Lynn and I had been amused at Emily the year before, when she was staying with us for a few days that spring while her mama went to Salt Lake for a check-up. Em rode with us in the feed truck each day when we fed hay to the cows. She wanted to pet a calf, but some of the mama cows are very protective, and most of the calves are skittish. One calf, however, named Roddenia, was a bold and curious heifer that often came right up to me whenever I walked through the cows and calves to check on them. I always look at every calf, to make sure none of the calves are sick. I thought Emily might actually be able to pet Roddenia.

So she and I quietly got out of the feed truck after Lynn fed the cows. While they were all busy eating their hay and not worrying much about their calves, we walked toward Roddenia, where she was playing with some of her little friends. We stopped, a safe distance away, before the other calves might become alarmed and run off. I told Emily to just stand quietly and not make a sound. I said, “These calves don’t know you, and they might be afraid of you.”

Roddenia became curious about this little person standing beside me, and came over to see us better. Emily reached out her hand to the approaching calf, and whispered, “Don’t be afraid. I’m Emily Daine.” I smiled and tried not to laugh out loud. Em took me literally; the calf was afraid because she didn’t know Emily, and now that Em had properly introduced herself, the calf would not be afraid! Indeed, Roddenia came boldly forward and sniffed, then licked, the 3-year-old child’s outstretched hand!

Emily got to see the cows and calves several times the next spring when Andrea came out to the ranch, and watched from the sidelines as we branded and vaccinated the calves. Andrea was regaining strength and was able to help us with that project.

As summer progressed, Andrea was also able to ride a few times with me again, riding Breezy to help me move cattle. She was glad to have a chance to see her horses—especially Snickers, her good old cowhorse. Even though she never rode Snickers again, that old mare still holds a special place in her heart, with lots of good memories from all the days of riding range and chasing cows. They’d been a good team, and Snickers had earned a well-deserved retirement.

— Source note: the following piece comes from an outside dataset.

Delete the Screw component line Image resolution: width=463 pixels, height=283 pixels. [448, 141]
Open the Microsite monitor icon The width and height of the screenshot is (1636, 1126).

A lot of things changed, for all of us, with Andrea’s burn injuries (since she could no longer help us full time on the ranch) but we feel blessed to still have her with us. Our priorities changed, as we realized that many of the little things we thought were important before, or worried about, are no big deal in the big picture scheme of things. The important things in life are love, family, compassion, and thankfulness for the blessings we often take for granted.